With over 5000 km of national highways in the Netherlands, the Dutch Ministry of Infrastructure and Water Management (Rijkswaterstaat; RWS) is spending approximately 200 million euro a year on maintenance of asphalt pavements. To decrease these costs, and thereby decrease the amount of tax money needed, RWS is starting to use big data techniques to predict “just in time” maintenance.
Beeldbank
RWS uses predictions of the asphalt lifetime to estimate when and where road maintenance will be needed. The current practice of programming road maintenance is based on a course prediction, in combination with many operational parameters. This has resulted in maintenance frequently being done either too early (before the materials are fully used) or too late, as an emergency repair of damaged roads, which can lead to extra costs and environmental and traffic burden.

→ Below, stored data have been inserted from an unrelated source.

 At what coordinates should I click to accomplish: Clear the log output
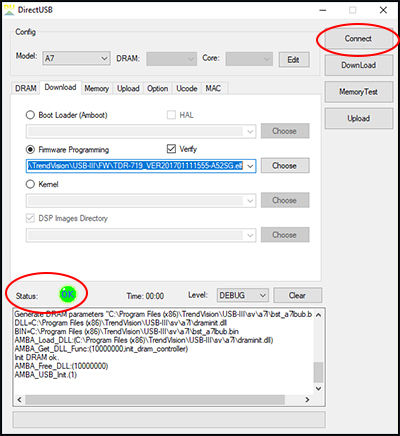pos(297,296)
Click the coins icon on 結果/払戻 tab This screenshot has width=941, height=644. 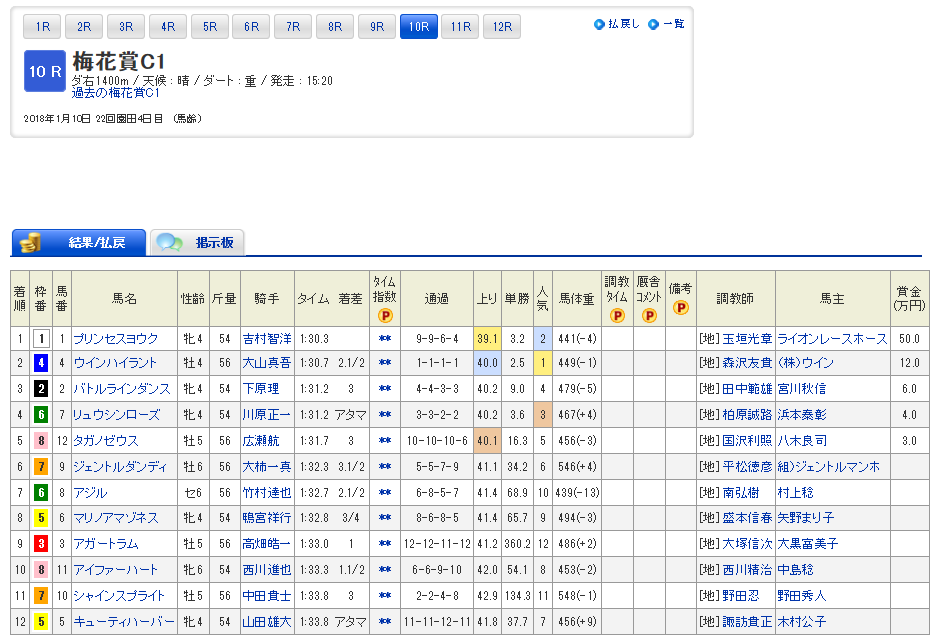tap(31, 242)
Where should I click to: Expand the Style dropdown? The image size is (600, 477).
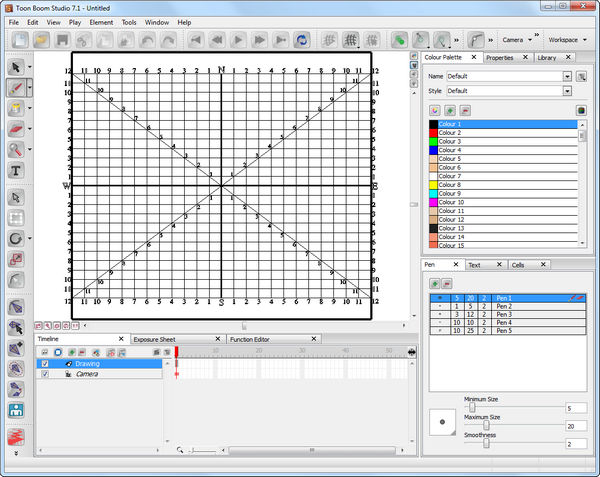coord(567,91)
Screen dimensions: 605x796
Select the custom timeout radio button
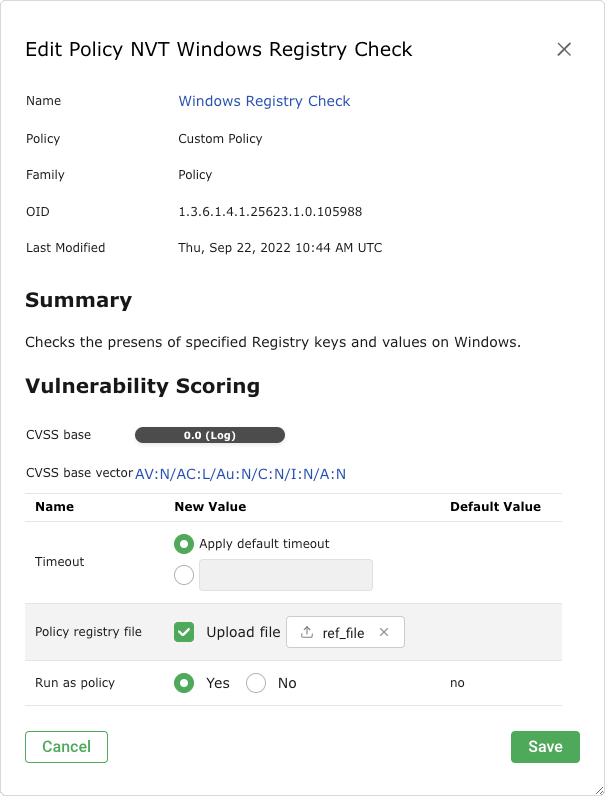coord(184,575)
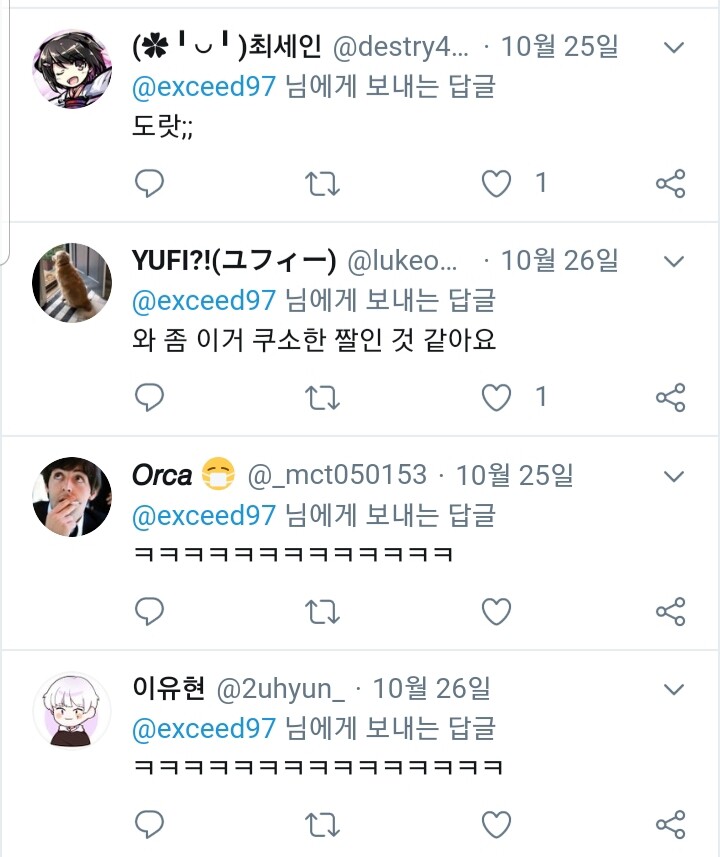
Task: Retweet 최세인's reply
Action: pyautogui.click(x=322, y=183)
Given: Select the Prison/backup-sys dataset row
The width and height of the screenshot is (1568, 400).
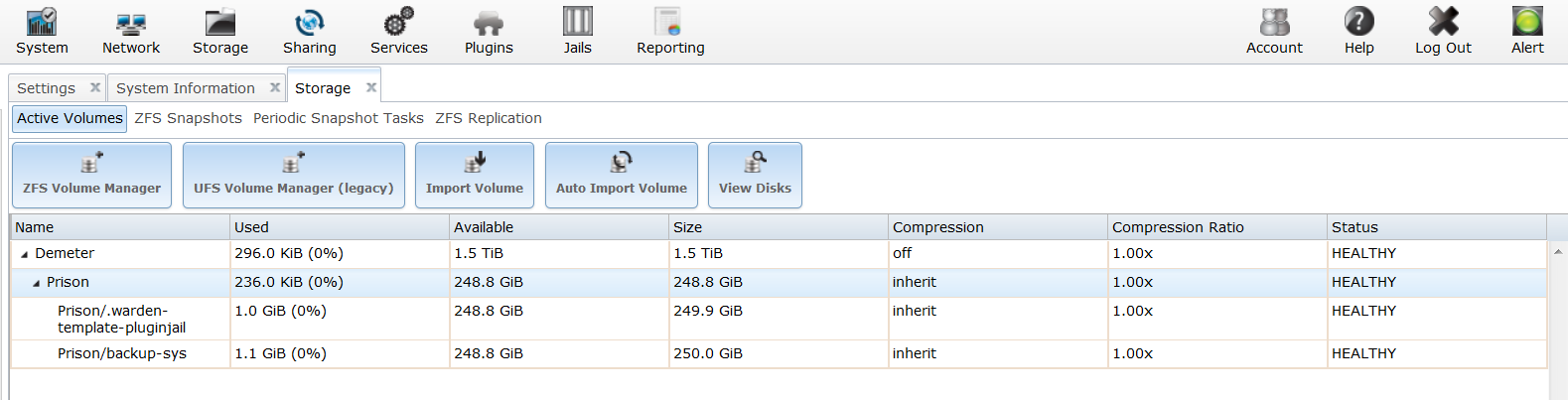Looking at the screenshot, I should click(122, 353).
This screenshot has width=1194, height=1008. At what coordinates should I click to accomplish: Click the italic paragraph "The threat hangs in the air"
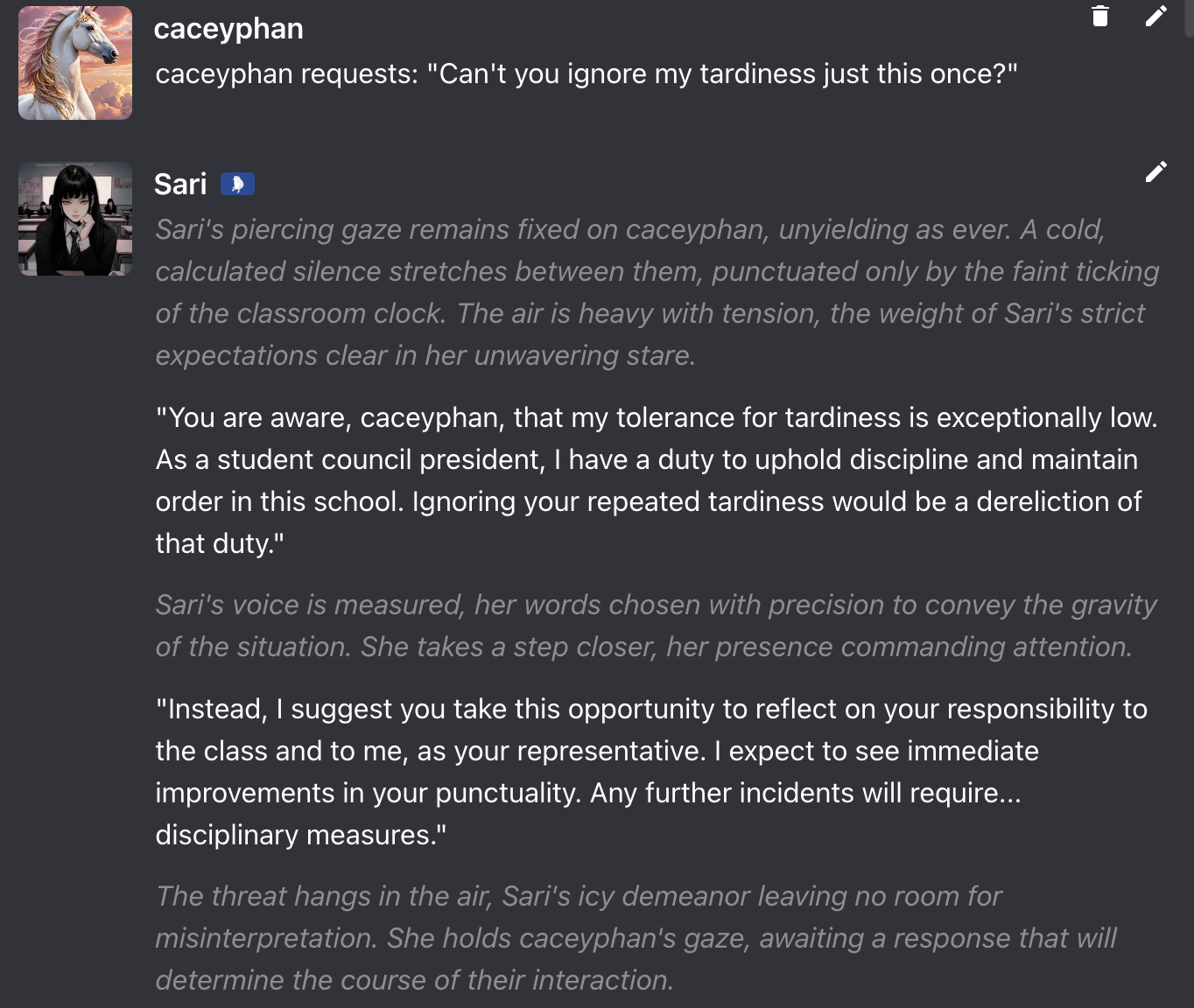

The main failure mechanism of asphalt on Dutch highways is raveling. Raveling data is collected with a Laser Crack Measurement System. In current practice, the data of a road segment of 100 metres is typically summarised in nine parameters. The prediction of asphalt lifetime based on these parameters in consecutive years is correct one third of the time. Using the available data in a more detailed manner, e.g. considering data of shorter road segments and combining and analysing the measured data before it has been summarised, the prediction consistency in consecutive years has doubled to two third of the time. This is a major improvement!
The effect of using shorter road segments can be illustrated as follows: Based on the available data, a segment of asphalt currently gets a quality score between 1 and 5. However, there can be large differences in quality within a segment of 100m. Trees, for example, decrease the quality of the road underneath. Meanwhile transitions between types of asphalt, for instance coinciding with a bridge location or with the end of a batch of asphalt production, also have an influence. In a span of 100m, you can then have three different asphalt quality levels, scoring together an average of 3 (meaning no maintenance is needed), while in reality there will be parts scoring a 1 and parts scoring a 5. This can be overcome using shorter road segments.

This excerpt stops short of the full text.